Amy Byers

Memorial Day History

Veterans Day

Here in America, we proudly celebrate our fallen heroes at the end of May. The last Monday in May to be exact. It wasn’t always like that. Our nation was almost 100 years old before we started to recognize our deceased veterans.

Often Memorial Day (in many instances called Decoration Day) is said to have been started in 1866.

Lyndon B. Johnson declared in 1966 that Waterloo, New York was the birthplace of Memorial Day when in 1866 the townspeople honored local veterans who fought in the Civil War. On that day, businesses closed and flags were flown at half-staff. But in one year earlier in April of 1865 in Charleston South Carolina, it’s known that former slaves had a celebration for Union soldiers that had perished there. The Confederate Army had taken an old racetrack and turned it into a war prison. 250 of the soldiers that had died there were buried in a mass grave. These former slaves, grateful for the Union sacrifices dug up the bodies and interred the men in individual graves. They built a fence and erected an archway that read “Martyrs of the Race Course”. One month later, locals marched that same track carrying armfuls of roses as a children’s choir sang The Star Spangled Banner.

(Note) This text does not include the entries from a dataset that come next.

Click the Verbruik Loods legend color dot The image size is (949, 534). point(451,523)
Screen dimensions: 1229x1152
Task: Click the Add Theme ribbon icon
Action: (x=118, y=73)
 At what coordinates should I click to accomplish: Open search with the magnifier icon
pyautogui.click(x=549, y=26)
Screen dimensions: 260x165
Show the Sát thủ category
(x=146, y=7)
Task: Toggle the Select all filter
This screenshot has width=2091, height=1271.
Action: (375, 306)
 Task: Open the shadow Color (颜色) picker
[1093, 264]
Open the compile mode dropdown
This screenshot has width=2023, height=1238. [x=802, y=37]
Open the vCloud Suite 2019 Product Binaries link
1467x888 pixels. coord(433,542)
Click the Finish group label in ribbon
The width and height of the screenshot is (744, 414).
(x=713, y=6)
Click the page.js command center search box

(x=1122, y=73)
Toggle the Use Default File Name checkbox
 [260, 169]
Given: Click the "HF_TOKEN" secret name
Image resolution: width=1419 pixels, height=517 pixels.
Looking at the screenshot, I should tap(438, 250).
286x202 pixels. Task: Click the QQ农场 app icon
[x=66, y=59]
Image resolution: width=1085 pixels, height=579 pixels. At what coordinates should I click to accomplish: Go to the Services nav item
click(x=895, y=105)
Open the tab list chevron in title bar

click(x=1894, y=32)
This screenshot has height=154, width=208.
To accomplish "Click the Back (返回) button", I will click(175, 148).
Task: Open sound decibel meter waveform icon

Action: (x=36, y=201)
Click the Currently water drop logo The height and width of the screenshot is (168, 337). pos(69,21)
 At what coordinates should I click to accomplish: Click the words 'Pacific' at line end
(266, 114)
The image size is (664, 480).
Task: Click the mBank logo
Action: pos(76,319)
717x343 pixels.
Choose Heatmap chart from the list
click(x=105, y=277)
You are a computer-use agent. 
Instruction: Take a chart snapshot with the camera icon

Another town that claims that they (along with many others) were the first was Carbondale, Illinois. There the hometown of the Union’s General Logan, ordered his post to decorate graves in 1868 with the ‘finest flowers of springtime’ and said; “We should guard their graves with sacred vigilance. Let pleasant paths invite the coming and going of reverent visitors and fond memories. Let no neglect, no ravages of time, testify to the present or to the coming generations that we have forgotten as a people the cost of a free and undivided republic.”

To ensure that Memorial Day doesn’t turn into a BBQ holiday and the beginning of summer, in 2000 Congress passed, and President Clinton signed into law “the National Moment of Remembrance Act” which encourages all Americans to have a minute of silence at 3:00 pm local time to remember and honor those that have died in service to the nation. The founder of the Act, Carmella La Spada said “It’s a way we can all help put the memorial back in Memorial Day.

So, on Monday, May 30th (the original date for Memorial Day) at 3:00 pm. Stop what you’re doing. Take a moment to remember. Remember all the men and women who have given the ultimate sacrifice of their lives for you. Mothers have lost their children. Children have lost their parents. Women have lost their husbands and husbands have lost their wives. All for us and our country.